Why ‘The Biggest Loser Transformed’ was Doomed To Fail

Stephen Scott
The Cultural Savage
3 min readMar 22, 2017

Revamped! Revitalised! Transformed!

Gushing media releases and transparent name changes cannot hide the sad reality that a television show promising to change people’s lives is focussed more on achieving ratings success than the well-being of its contestants.

“I want to fit into a bikini”
“I want to keep my job”

“I want to be sexy”

Yes, yes, all well and good. These are aspirations that millions of us share. But the rotten core of Biggest Loser has been staring us in the face from its inception: it’s not a competition about who can lose the most weight, it’s about outwitting, outplaying and outlasting your competitors.

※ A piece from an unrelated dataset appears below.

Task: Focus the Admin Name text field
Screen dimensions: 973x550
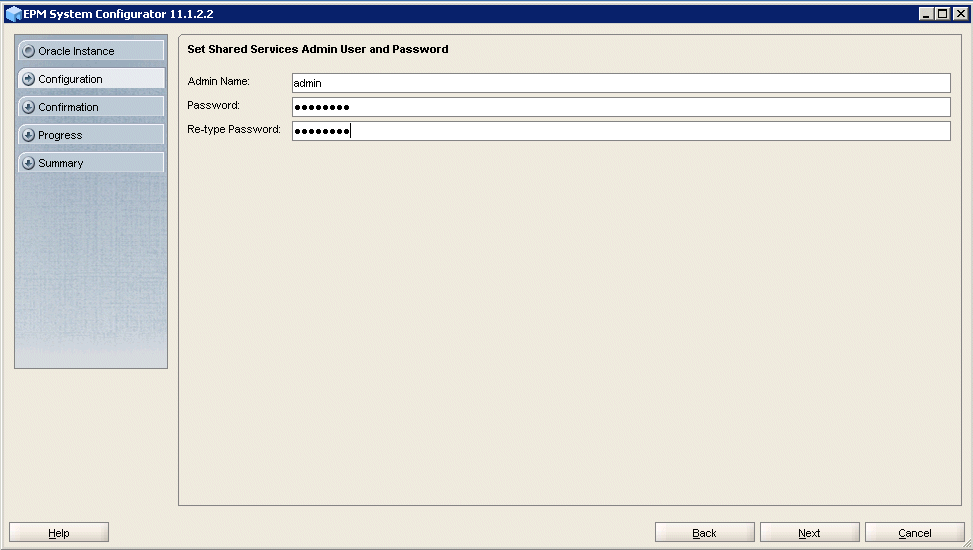Action: 620,83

It’s Survivor for fatties*.

If the producers were truly concerned about the health and well-being of their contestants, and the show had truly been transformed, no-one would be eliminated in a weekly fat-shaming event.

Why are the people who lose the least amount of weight sent home? The people who most need to be there? Isn’t this show meant to be about helping people lose weight?

The biggest losers, apart from the discarded contestants, are the advertisers, who have backed a lame horse and are now associated with this cruel facade.

It’s a shame, as TBLT had enormous promise. Instead of focussing on the game-show aspect, the revamp of the program could have shone a light on the actual reality.

Why are we so fat?
How can we address this?
Is it possible to change our ways?

Instead of watching personal trainers scream disappointedly at dejected contestants for not having the heart to continue, a more inspiring show with informative and interactive examples could have seen TBLT become a must-see-tv experience.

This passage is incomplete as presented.